▶ **READING PASSAGE**:
Already on GitHub? Sign in to your account

v7 should have a counter option? #717

Open
rogusdev opened this issue Nov 5, 2023 · 30 comments
Open

v7 should have a counter option? #717

rogusdev opened this issue Nov 5, 2023 · 30 comments

Comments

@rogusdev
Copy link

rogusdev commented Nov 5, 2023

Per the new draft "With this method rand_a section of UUIDv7 SHOULD be utilized as fixed-length dedicated counter bits that are incremented by one for every UUID generation."

That's in the "Fixed-Length Dedicated Counter Bits (Method 1)" section under https://datatracker.ietf.org/doc/html/draft-peabody-dispatch-new-uuid-format-04#monotonicity_counters which is directly linked from https://datatracker.ietf.org/doc/html/draft-peabody-dispatch-new-uuid-format-04#section-5.2 under the rand_a explanation.

To my reading, that means it should have a counter, like v6 (and v1), but instead the current v7 builder implementation https://docs.rs/uuid/latest/src/uuid/v7.rs.html#47-53 is just random for rand_a. Am I missing something on this one? If not, and this is a desirable feature, I might look into putting up a PR to add the counter support.

@KodrAus
Copy link
Member

KodrAus commented Nov 15, 2023

Hi @rogusdev 👋

I'd be keen to go catch up on some of the discussion around that. Those sections look like recommendations rather than requirements, so I think uuid's current implementation that fills the entire 74 bits of rand_a and rand_b with random data is still compliant.

▶ **DATA ROWS**:
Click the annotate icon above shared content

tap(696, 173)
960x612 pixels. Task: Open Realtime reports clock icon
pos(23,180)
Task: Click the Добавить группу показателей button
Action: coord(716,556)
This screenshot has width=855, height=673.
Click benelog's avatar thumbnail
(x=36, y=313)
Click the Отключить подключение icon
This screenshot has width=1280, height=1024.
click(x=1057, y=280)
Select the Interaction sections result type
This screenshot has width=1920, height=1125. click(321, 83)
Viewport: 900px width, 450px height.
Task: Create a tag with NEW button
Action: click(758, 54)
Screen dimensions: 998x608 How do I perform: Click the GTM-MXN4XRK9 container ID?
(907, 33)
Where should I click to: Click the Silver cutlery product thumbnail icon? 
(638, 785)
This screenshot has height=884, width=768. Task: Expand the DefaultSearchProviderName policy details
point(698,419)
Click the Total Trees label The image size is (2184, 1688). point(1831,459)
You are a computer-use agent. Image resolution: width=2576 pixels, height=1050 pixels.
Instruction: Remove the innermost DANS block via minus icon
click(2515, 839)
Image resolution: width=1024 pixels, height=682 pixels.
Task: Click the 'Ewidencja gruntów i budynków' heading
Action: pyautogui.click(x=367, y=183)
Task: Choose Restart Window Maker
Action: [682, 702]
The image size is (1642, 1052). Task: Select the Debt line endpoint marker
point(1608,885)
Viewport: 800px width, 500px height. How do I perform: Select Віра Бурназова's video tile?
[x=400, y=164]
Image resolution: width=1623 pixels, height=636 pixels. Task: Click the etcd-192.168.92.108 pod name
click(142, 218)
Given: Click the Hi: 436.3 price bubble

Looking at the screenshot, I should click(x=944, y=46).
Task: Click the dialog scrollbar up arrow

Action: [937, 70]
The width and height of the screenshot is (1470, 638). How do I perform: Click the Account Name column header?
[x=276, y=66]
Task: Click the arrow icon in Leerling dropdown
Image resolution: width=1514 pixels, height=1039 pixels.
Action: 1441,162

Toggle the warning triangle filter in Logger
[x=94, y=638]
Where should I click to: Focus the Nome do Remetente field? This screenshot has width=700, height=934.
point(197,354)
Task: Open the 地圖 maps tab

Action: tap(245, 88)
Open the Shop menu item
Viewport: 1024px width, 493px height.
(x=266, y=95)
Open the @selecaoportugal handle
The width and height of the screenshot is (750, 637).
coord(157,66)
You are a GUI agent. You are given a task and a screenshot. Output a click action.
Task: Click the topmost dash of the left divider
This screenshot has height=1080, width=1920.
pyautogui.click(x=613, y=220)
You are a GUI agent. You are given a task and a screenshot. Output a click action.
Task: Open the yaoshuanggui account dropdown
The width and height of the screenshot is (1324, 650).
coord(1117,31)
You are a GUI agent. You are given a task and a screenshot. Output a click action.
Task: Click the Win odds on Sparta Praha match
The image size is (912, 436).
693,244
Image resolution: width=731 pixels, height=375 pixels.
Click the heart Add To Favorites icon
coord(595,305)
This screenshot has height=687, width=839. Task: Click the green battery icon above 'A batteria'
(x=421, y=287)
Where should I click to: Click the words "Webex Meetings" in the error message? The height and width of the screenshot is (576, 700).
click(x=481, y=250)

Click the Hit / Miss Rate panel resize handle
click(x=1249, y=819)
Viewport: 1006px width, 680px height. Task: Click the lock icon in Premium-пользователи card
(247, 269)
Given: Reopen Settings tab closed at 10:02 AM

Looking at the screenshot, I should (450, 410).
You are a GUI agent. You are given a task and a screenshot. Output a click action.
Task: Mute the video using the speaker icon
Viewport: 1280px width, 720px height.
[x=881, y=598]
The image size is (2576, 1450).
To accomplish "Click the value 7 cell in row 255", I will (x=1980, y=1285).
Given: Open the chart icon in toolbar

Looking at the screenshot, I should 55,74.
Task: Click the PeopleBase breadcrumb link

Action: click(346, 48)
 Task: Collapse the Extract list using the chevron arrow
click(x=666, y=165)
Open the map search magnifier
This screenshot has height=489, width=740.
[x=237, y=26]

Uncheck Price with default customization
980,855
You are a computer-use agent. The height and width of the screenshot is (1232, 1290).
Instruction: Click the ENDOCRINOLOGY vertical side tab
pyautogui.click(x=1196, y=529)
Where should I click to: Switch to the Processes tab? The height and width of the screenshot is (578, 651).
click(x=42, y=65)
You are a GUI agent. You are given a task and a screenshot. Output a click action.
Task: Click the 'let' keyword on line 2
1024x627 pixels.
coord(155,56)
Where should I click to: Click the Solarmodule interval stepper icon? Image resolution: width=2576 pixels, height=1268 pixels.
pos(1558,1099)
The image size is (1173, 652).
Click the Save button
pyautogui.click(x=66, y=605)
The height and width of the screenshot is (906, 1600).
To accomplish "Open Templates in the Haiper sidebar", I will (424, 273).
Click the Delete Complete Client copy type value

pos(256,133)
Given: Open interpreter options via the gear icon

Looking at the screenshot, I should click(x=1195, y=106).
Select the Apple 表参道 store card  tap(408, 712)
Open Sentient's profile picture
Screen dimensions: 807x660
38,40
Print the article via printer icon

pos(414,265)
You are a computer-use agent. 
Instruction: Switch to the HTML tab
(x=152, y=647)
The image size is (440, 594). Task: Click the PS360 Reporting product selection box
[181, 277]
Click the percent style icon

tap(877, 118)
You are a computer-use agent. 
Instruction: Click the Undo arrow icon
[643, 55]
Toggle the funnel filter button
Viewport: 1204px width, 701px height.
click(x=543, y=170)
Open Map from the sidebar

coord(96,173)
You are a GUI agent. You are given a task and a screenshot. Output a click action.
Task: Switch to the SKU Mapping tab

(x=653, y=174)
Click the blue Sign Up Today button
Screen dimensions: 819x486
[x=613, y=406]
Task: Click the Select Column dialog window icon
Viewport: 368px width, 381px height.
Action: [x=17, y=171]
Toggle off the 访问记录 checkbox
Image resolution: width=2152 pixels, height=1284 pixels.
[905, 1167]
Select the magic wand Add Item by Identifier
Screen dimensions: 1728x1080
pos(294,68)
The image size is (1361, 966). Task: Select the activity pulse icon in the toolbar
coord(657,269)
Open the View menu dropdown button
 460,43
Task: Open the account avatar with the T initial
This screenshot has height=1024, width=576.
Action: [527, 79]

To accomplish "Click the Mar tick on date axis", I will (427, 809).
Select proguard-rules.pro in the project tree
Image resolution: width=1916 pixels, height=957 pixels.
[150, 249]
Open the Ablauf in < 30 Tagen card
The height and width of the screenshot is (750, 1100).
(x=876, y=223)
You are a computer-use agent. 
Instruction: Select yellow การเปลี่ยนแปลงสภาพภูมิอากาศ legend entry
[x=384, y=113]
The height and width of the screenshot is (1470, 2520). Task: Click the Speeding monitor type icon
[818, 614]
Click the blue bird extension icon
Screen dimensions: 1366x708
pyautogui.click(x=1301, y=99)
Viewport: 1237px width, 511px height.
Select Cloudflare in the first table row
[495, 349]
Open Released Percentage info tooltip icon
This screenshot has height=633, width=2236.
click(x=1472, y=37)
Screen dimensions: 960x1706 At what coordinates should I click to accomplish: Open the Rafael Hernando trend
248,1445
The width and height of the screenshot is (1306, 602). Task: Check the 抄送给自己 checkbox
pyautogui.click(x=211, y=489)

▶ **PARTS OF THE EXERCISE**:
**a)** In the UUID v7 issue thread, condense the paragraph beginning "To my reading, that means" into a shorter version that keeps its main facts.
**b)** Transcribe the part of the UUID v7 issue thread that opens with the words containing "To my reading, that" and closes with "is still compliant.".

▶ **RESULTS BY TASK**:
**a)** The draft appears to call for a v7 counter like the ones in v6 and v1, yet the current v7 builder implementation (https://docs.rs/uuid/latest/src/uuid/v7.rs.html#47-53) fills rand_a with random data only. The commenter asks whether something is being missed. If not, and the feature is wanted, the commenter may open a PR adding counter support.

**b)**
To my reading, that means it should have a counter, like v6 (and v1), but instead the current v7 builder implementation https://docs.rs/uuid/latest/src/uuid/v7.rs.html#47-53 is just random for rand_a. Am I missing something on this one? If not, and this is a desirable feature, I might look into putting up a PR to add the counter support.

@KodrAus
Copy link
Member

KodrAus commented Nov 15, 2023

Hi @rogusdev 👋

I'd be keen to go catch up on some of the discussion around that. Those sections look like recommendations rather than requirements, so I think uuid's current implementation that fills the entire 74 bits of rand_a and rand_b with random data is still compliant.